El conejo quejumbroso


Muy cerca de un pequeño lago, el conejo veía sus patas delanteras, blancas y suaves como el algodón. No dejaba de mirar su espesa cola y de rascar su nariz.

Tan feliz estaba con su cuerpo que decidió mirarse en el reflejo del lago. Corrió hacia la orilla, y una vez en el borde, su figura se dibujó en la superficie del agua.

—¡Qué hermosa cola! ¡Qué lindas patas! —dijo orgulloso.

El conejo se acercó un poco más y descubrió su pequeñez.

—¡Soy muy bonito, pero demasiado pequeño! Hay animales más grandes que yo, como el caballo o el coyote.¡Yo quiero ser de ese tamaño! —gritó enojado el conejo.

Entonces caminó hacia donde vivía el Señor del Monte; le iba a pedir que lo hiciera crecer, pues ser pequeño no le gustaba.

 
   
   
   
   
   

Tres días después llegó al cerro. Subió con rapidez y en lo más alto encontró al Señor del Monte rodeado de aves. El conejo se arregló el pelo y las orejas.

—¿Qué haces aquí? —preguntó el Señor del Monte.

—Vengo a pedirte que me hagas más grande —contestó el conejo.

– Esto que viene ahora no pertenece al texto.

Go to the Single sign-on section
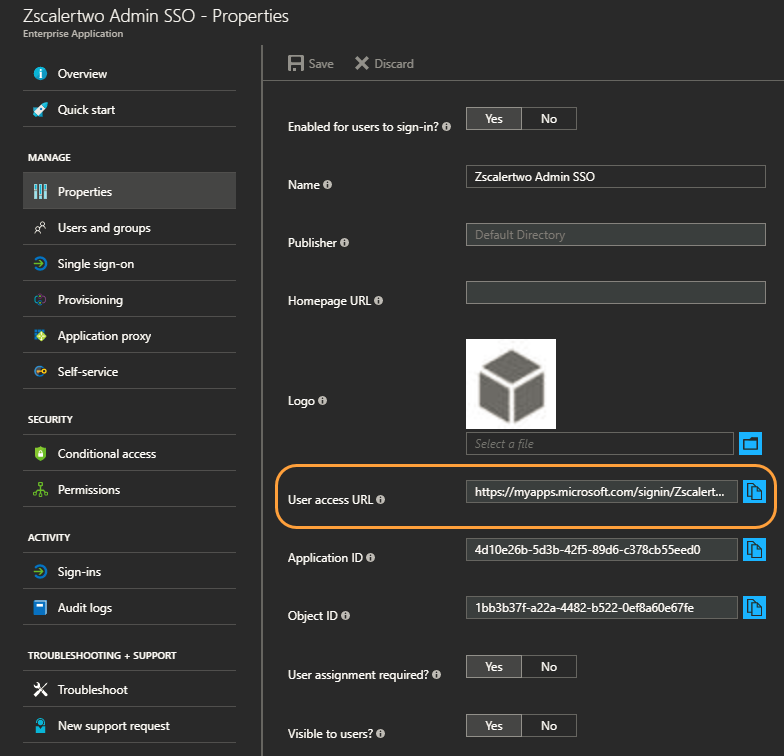The height and width of the screenshot is (756, 784). pyautogui.click(x=96, y=264)
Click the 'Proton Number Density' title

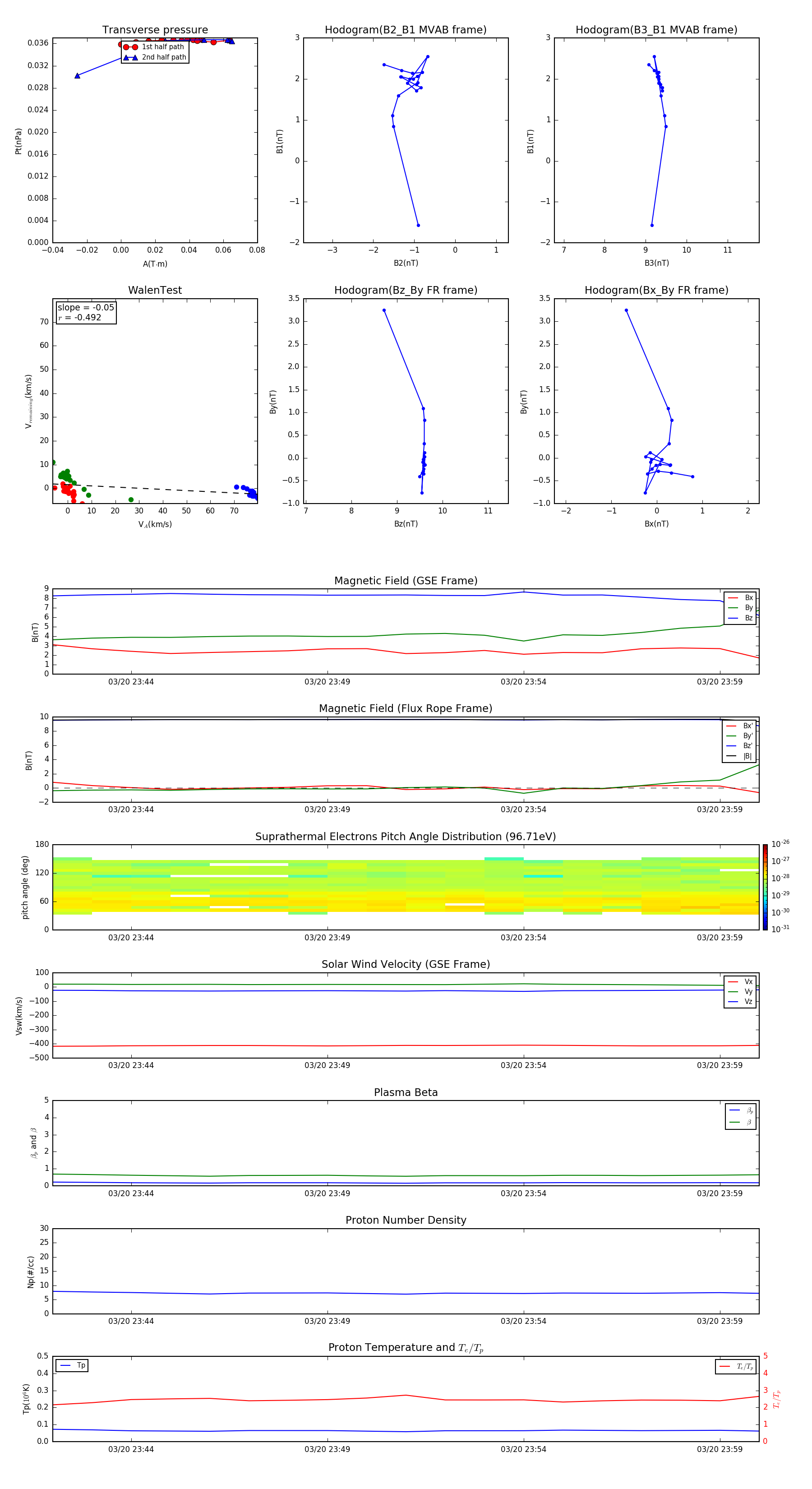pyautogui.click(x=406, y=1220)
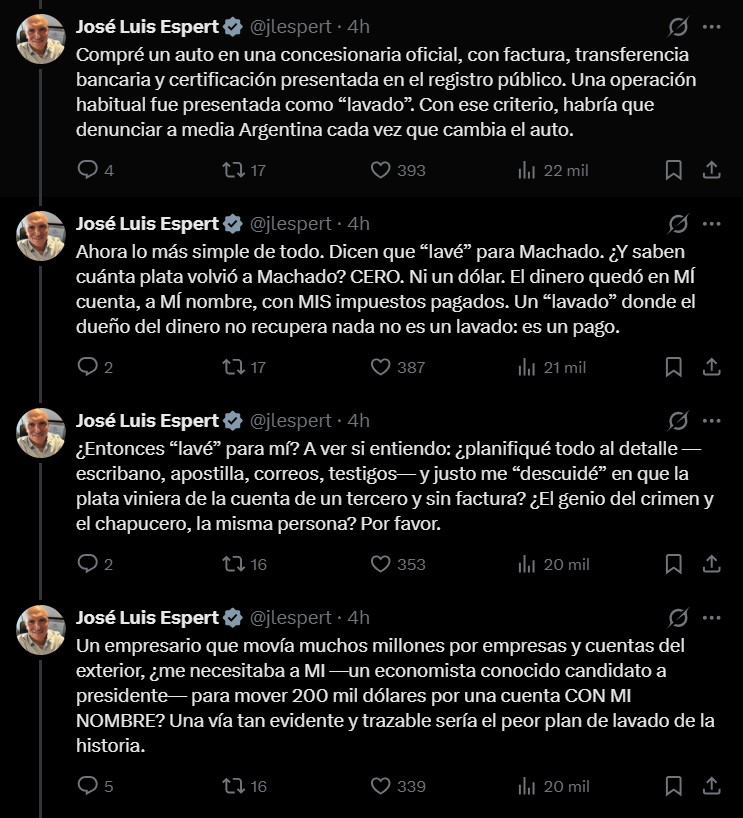Open the @jlespert handle on the third tweet
This screenshot has width=743, height=818.
tap(291, 420)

El Señor del Monte pensó un momento y dijo:

—Al amanecer párate entre esos dos cerros. Cuando el sol haya salido por completo verás cuánto has crecido.

 


El conejo bajó con brincos y piruetas y esperó a que amaneciera. Poco a poco el sol asomó sus primeros rayos. Entonces se paró entre los cerros y vio reflejada una gran sombra.

—¡Qué grande soy! —gritó.

Y se puso a brincar de felicidad.

   
   
   
   
   
   

Movía las orejas, sacudía la cola y agitaba las patas, mientras miraba a su sombra copiar cada movimiento

—¡Ese soy yo! ¡Grandote y veloz!


Continuó brincando el resto del día,sin darse cuenta de que el sol casi se escondía.

Cuando la luz empezó a disminuir, la sombra saltarina se achicó y se achicó hasta borrarse por completo.

En ese momento el conejo entendió que era tan pequeño como al principio, sólo su sombra había crecido.